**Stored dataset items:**

□ □ □ □ □

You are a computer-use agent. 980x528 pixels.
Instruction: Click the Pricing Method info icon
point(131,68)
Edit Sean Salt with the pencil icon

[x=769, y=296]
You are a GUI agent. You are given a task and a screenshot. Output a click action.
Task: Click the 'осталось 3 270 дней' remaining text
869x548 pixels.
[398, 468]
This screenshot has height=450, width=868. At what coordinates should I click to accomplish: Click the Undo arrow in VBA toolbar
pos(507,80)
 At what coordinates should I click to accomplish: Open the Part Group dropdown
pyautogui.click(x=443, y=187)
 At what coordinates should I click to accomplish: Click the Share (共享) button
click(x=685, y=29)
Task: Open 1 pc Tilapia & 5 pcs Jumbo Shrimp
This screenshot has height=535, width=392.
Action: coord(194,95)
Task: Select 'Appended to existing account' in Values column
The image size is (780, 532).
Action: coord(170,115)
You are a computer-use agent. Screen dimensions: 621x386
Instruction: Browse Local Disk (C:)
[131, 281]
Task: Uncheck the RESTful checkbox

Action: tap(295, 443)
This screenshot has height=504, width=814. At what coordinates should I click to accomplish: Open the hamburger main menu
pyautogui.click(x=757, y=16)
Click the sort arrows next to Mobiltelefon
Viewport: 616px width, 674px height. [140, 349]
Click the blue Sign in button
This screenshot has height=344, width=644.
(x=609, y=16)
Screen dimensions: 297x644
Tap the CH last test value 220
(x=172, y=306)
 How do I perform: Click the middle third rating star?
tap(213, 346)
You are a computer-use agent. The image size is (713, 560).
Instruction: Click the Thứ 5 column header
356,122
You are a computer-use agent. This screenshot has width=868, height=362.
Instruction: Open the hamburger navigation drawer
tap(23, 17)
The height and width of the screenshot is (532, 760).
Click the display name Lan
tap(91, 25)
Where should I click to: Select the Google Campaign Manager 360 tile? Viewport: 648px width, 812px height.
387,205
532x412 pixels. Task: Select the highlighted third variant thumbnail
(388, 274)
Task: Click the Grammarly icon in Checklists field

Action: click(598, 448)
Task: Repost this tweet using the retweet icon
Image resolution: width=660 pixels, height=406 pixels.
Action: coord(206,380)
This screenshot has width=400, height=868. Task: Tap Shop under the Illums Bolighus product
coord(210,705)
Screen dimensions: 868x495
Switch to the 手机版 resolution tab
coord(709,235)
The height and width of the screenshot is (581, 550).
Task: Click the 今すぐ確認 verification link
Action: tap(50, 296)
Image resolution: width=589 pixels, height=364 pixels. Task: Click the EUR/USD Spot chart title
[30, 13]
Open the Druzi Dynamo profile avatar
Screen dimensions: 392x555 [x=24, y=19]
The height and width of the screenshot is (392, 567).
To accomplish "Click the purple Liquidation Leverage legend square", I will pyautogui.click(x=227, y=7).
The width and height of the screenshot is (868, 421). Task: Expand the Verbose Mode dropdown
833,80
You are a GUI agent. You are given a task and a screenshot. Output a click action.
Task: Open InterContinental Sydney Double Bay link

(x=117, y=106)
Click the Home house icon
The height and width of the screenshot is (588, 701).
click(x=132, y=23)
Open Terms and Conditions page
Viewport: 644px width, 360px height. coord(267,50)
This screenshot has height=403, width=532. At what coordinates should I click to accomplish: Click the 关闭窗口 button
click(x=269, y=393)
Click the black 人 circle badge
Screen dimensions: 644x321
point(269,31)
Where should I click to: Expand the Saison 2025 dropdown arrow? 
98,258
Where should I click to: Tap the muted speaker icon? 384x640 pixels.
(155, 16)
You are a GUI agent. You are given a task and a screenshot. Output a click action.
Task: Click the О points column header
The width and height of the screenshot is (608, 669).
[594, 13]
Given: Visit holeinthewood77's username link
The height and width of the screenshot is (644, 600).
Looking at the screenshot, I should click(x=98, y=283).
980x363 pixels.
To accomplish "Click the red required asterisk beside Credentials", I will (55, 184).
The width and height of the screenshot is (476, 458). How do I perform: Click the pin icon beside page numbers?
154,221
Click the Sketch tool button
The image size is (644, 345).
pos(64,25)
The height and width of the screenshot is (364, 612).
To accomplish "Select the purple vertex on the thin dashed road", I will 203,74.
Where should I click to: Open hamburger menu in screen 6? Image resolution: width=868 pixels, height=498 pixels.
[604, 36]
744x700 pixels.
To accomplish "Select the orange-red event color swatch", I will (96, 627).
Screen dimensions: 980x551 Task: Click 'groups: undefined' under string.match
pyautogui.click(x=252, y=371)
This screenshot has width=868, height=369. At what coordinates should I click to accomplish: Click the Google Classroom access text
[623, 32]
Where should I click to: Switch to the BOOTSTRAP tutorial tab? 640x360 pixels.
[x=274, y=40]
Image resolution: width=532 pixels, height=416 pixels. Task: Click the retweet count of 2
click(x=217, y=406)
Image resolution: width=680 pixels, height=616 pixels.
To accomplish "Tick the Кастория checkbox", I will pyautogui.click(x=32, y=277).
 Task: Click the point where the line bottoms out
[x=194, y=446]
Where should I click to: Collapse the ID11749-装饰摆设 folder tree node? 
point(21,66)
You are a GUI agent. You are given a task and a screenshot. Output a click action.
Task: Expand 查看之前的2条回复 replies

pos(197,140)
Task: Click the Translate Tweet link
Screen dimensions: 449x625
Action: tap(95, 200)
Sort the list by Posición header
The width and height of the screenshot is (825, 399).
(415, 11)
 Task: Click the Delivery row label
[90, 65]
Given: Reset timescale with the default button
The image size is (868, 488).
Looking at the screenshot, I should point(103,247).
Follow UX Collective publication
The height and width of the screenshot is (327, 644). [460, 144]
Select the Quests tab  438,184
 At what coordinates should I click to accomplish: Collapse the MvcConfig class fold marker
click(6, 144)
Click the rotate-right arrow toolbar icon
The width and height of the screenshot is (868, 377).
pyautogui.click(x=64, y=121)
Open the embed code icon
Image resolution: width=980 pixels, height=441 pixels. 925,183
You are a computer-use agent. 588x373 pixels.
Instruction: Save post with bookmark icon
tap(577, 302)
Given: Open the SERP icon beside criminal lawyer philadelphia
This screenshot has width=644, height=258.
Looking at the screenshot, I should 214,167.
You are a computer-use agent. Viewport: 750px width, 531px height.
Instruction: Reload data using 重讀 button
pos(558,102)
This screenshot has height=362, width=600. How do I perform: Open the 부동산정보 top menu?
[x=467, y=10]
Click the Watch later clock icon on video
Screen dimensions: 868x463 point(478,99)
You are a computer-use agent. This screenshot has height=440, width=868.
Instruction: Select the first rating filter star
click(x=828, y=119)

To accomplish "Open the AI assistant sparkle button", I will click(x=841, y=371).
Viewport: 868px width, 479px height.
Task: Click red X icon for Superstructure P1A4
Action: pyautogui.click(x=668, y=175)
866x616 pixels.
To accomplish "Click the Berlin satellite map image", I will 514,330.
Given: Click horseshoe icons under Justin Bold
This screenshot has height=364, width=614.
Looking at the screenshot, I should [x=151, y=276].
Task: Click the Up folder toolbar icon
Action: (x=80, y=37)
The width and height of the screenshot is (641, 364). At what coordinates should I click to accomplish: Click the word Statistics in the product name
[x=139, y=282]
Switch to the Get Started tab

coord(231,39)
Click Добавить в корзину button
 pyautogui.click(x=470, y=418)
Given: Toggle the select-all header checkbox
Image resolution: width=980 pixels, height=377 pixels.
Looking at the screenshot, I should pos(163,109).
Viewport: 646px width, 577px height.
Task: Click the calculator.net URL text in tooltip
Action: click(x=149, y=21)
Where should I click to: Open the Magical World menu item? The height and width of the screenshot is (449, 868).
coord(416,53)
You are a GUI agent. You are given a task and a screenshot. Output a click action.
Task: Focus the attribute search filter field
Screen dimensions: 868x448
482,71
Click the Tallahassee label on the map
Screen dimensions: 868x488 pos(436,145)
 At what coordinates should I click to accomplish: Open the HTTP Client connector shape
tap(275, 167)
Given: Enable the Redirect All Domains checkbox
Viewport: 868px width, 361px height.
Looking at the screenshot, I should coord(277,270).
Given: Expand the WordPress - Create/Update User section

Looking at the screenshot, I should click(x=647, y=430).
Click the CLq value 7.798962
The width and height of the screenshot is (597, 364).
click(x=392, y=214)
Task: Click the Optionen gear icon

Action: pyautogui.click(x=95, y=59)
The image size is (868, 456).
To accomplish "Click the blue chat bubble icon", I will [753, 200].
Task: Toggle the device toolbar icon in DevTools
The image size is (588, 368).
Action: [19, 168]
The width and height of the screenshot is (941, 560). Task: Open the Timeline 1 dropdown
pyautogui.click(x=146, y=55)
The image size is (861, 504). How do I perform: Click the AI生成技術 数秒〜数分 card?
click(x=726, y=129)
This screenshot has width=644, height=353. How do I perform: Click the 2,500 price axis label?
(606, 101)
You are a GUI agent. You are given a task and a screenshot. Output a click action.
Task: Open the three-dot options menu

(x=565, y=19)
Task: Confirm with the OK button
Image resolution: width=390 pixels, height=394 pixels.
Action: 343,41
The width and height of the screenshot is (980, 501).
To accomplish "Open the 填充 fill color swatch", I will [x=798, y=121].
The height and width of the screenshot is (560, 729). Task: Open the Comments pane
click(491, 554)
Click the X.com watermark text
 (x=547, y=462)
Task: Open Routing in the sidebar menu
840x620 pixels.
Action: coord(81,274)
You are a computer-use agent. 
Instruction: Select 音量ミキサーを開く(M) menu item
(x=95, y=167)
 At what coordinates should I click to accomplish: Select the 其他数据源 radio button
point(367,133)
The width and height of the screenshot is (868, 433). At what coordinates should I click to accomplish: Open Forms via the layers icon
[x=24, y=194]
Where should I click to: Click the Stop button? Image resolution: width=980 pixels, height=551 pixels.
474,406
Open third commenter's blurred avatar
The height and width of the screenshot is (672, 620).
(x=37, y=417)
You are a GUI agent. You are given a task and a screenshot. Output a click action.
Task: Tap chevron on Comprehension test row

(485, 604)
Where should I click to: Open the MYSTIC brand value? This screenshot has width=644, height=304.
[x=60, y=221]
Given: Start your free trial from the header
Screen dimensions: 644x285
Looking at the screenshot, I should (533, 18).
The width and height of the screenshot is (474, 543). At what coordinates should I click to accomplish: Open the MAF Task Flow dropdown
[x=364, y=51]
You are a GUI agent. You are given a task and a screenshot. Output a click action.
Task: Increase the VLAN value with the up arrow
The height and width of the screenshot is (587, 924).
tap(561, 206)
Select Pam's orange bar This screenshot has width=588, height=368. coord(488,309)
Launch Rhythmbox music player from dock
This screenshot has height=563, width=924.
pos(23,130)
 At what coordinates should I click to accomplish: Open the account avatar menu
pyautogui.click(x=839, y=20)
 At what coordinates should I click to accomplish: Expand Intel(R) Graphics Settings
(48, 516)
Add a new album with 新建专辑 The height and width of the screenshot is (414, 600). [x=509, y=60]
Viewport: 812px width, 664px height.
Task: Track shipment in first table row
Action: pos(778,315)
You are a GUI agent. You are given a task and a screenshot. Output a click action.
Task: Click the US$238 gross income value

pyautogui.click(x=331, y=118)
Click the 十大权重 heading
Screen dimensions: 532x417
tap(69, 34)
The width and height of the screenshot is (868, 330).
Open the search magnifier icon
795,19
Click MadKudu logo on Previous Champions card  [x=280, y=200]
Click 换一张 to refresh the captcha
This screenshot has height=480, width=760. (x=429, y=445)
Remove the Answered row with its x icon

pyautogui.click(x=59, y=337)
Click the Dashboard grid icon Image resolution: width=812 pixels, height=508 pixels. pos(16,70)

□ □ □ □ □

**Exercise prompt:** Each line above that contains the string "from" should be copied.

**Problem solution:**
Given: Start your free trial from the header
Launch Rhythmbox music player from dock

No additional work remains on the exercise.